La solitude qui m’était chère, elle aussi. J’aime le silence. On entend et on
comprend tellement de choses, dans le silence. Ça me berce et me rassure le
silence. La seule variation au silence que j’ai vécue, remonte à très
récemment. Maman de deux garçons, je n’habite plus sous le même toit qu’eux
depuis déjà deux ans. Mon rapport au silence après être devenue maman, a connu
une belle tournure. Mes fils m’ont offert leurs musiques aussi tôt que leur
neuf mois dans mon ventre. Je ne saurais comment l’expliquer, mais il est de
ces petits bruits, lorsque l’on partage notre corps avec une vie qui pousse en
soi, qui sont merveilleux et uniques. Plus l’enfant grandit à l’intérieur de
soi, plus les petits bruits sont distinctifs. Puis ensuite, bébés, tendre
enfance, enfance et adolescence et vie de jeunes adultes. Les rires, les larmes,
les cris. Chacun de mes fils affecte mes silences à sa manière. Mon aîné est
très verbomoteur. Il ne peut s’empêcher de partager, de se confier, de parler,
de rire et de s’indigner. Mon cadet est un peu comme moi. Aucune difficulté à
être seul, dans le silence et à faire ses petites affaires.

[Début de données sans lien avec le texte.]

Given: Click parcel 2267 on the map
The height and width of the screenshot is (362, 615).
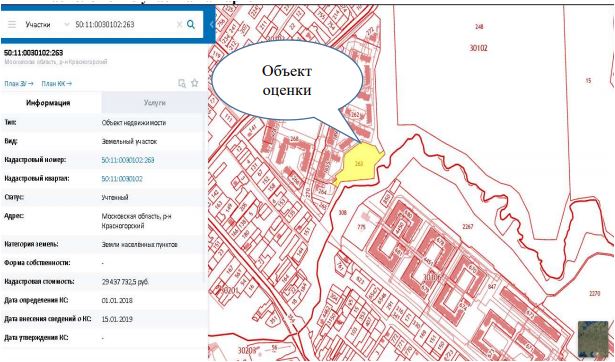Looking at the screenshot, I should (468, 226).
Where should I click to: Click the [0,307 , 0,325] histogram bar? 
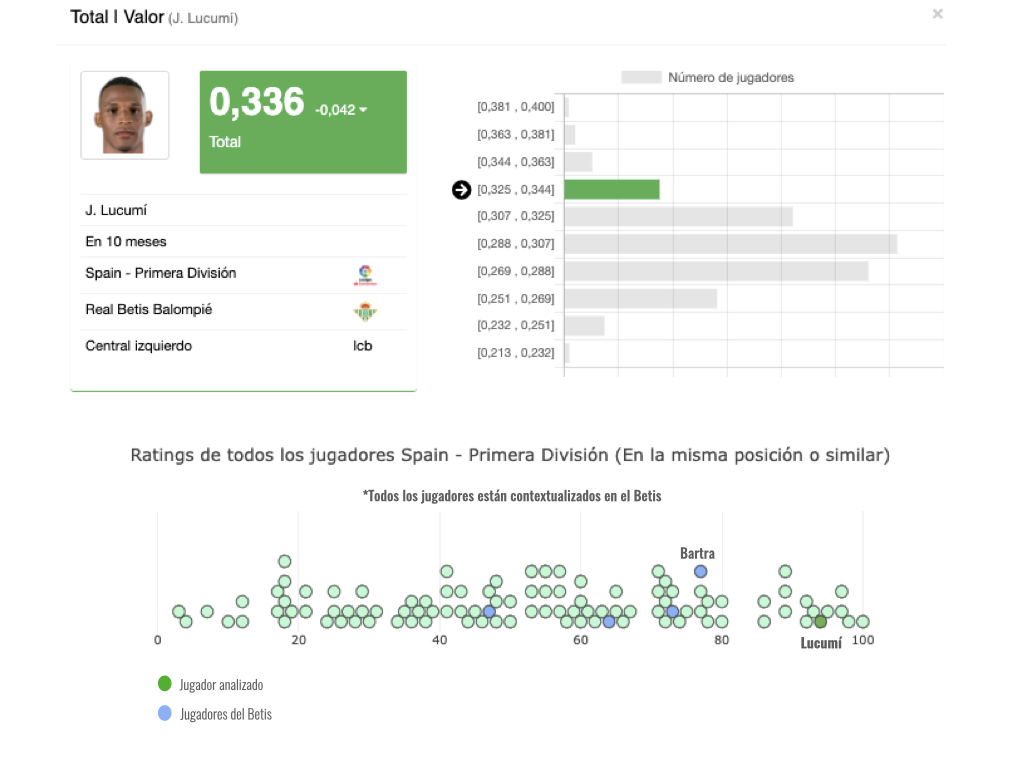click(678, 217)
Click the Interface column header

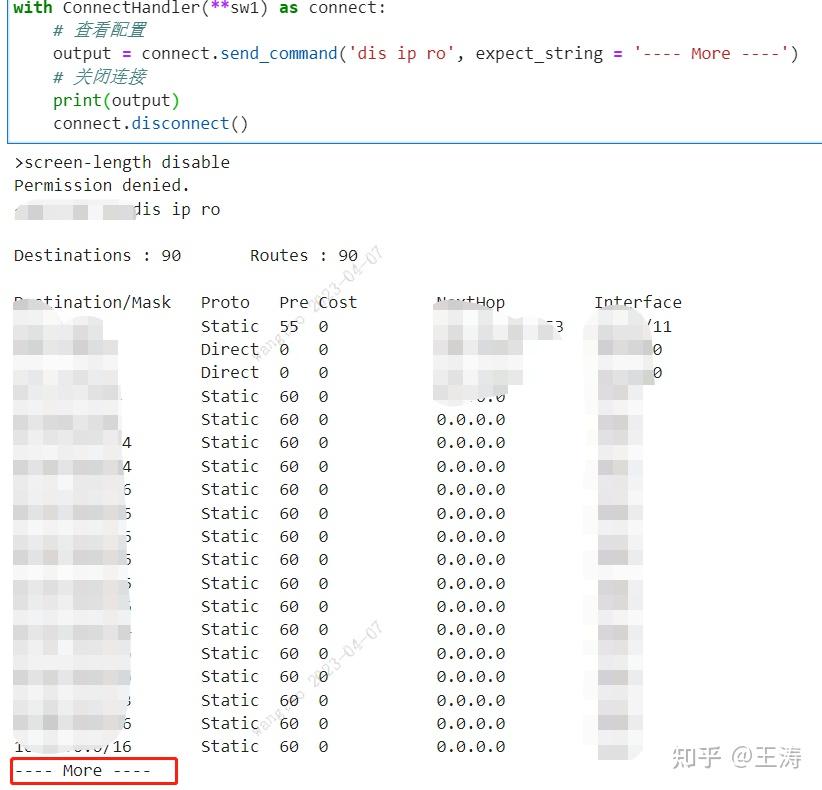point(638,301)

Depuis que j’ai emménagé avec mon mari, le silence pour la
toute première fois de ma vie parfois, se faisait lourd. Ça arrive encore, mais
beaucoup moins. Les musiques de mes fils, leurs sons, leurs bruits… ils me
manquaient cruellement au début. Je n’avais jamais été séparée d’eux auparavant.
Leur absence se faisait sentir dans le silence parfois plus omniprésent. J’ai dû
m’habituer à ce silence, et ce ne fut pas facile. Ce fut source de souffrances,
de nuits bouffées par des cauchemars, des larmes. Beaucoup de pleurs et de
douleurs, de la confusion aussi. Les circonstances étaient déjà difficiles, et
apprivoiser ce nouveau silence signifiait faire un deuil auquel je n’étais ni
préparée, et surtout pas encline à le faire. Ce fut un cheminement, très long,
avant que j’apprivoise ce nouveau silence. Les bruits de l’appartement, des
voisins et du quartier, que met en évidence mon cher silence, se sont fait
rassurants. Doucement, ils sont devenus familiers et ils bercent désormais mon
quotidien en perçant le silence.
Mon lien au silence fluctue mais, il n’en demeure pas moins,
que j’apprécie énormément le silence. Ça m’apaise, me calme. Je me dépose d’une
manière unique dans le silence. J’apprécie aussi les silences dans une conversation.
Je suis triste parfois et, même irritée d’autres fois, lorsque certaines
personnes percent le silence pour dire des idioties. À cause d’un malaise, car
elles ne supportent pas le silence. Je trouve ça à la fois énervant et dommage.
Une des choses que j’apprécie le plus, c’est le silence savouré avec l’être
aimé. Lire collés, chacun un livre entre nos mains, pas de musique. Le souffle
de l’autres, ses borborygmes, les pages de livres qui se tournent. Les yeux qui
se rencontrent, les corps qui se frôlent et de cherchent. Sans mots. Le silence
compose alors une musique; la nôtre. Dans des moments de paix, de pause et de
tendresse. Tellement de choses s’expriment, dans le silence.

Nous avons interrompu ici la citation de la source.